METHODS: CLIC1 expression was evaluated in human gastric cancer cell lines SGC-7901 and MGC-803 by real time polymerase chain reaction (RT-PCR). Four segments of small interference RNA (siRNA) targeting CLIC1 mRNA and a no-sense control segment were designed by bioinformatics technology. CLIC1 siRNA was selected using Lipofectamine 2000 and transfected transiently into human gastric cancer SGC-7901 and MGC-803 cells. The transfected efficiency was observed under fluorescence microscope. After transfection, mRNA expression of CLIC1 was detected with RT-PCR and Western blotting was used to detect the protein expression. Proliferation was examined by methyl thiazolyl tetrazolium and apoptosis was detected with flow cytometry. Polycarbonate membrane transwell chamber and Matrigel were used for the detection of the changes of invasion and migration of the two cell lines.

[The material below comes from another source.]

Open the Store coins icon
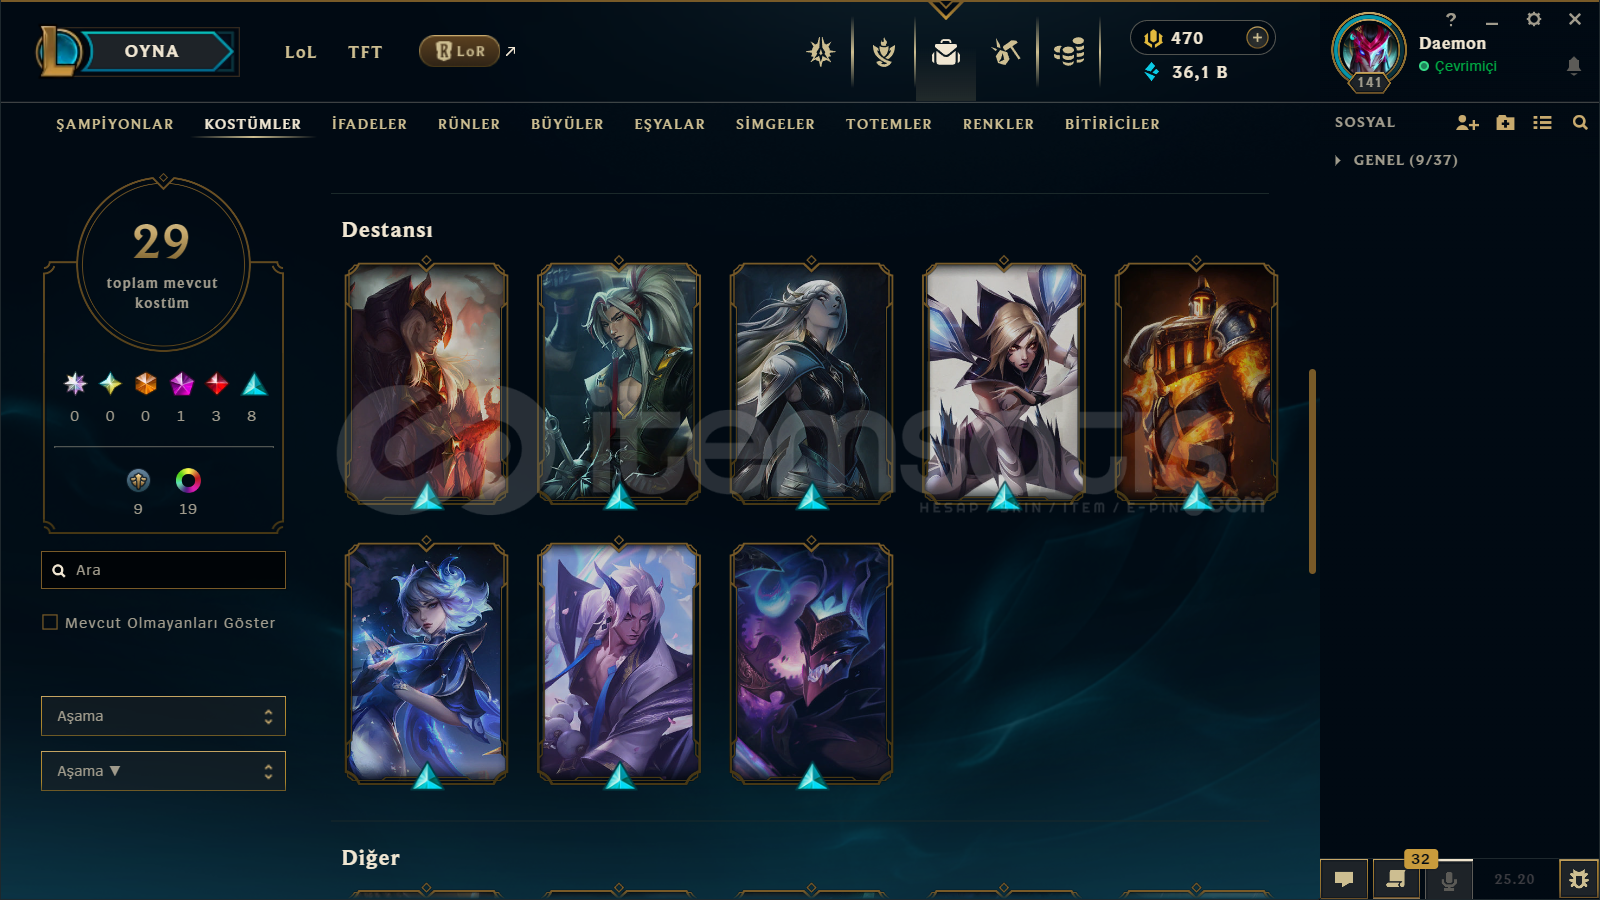pos(1069,52)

RESULTS: In gastric cancer cell lines SGC-7901 and MGC-803, CLIC1 was obviously expressed and CLIC1 siRNA could effectively suppress the expression of CLIC1 protein and mRNA. Proliferation of cells transfected with CLIC1 siRNA3 was enhanced notably, and the highest proliferation rate was 23.3% (P = 0.002) in SGC-7901 and 35.55% (P = 0.001) in MGC-803 cells at 48 h. The G2/M phase proportion increased, while G0/G1 and S phase proportions decreased. The apoptotic rate of the CLIC1 siRNA3 group obviously decreased in both SGC-7901 cells (62.24%, P = 0.000) and MGC-803 cells (52.67%, P = 0.004). Down-regulation of CLIC1 led to the inhibition of invasion and migration by 54.31% (P = 0.000) and 33.62% (P = 0.001) in SGC-7901 and 40.74% (P = 0.000) and 29.26% (P = 0.002) in MGC-803. However, there was no significant difference between the mock group cells and the negative control group cells.
CONCLUSION: High CLIC1 expression can efficiently inhibit proliferation and enhance apoptosis, migration and invasion of gastric cancer cells in vitro. CLIC1 might be a promising target for the treatment of gastric cancer.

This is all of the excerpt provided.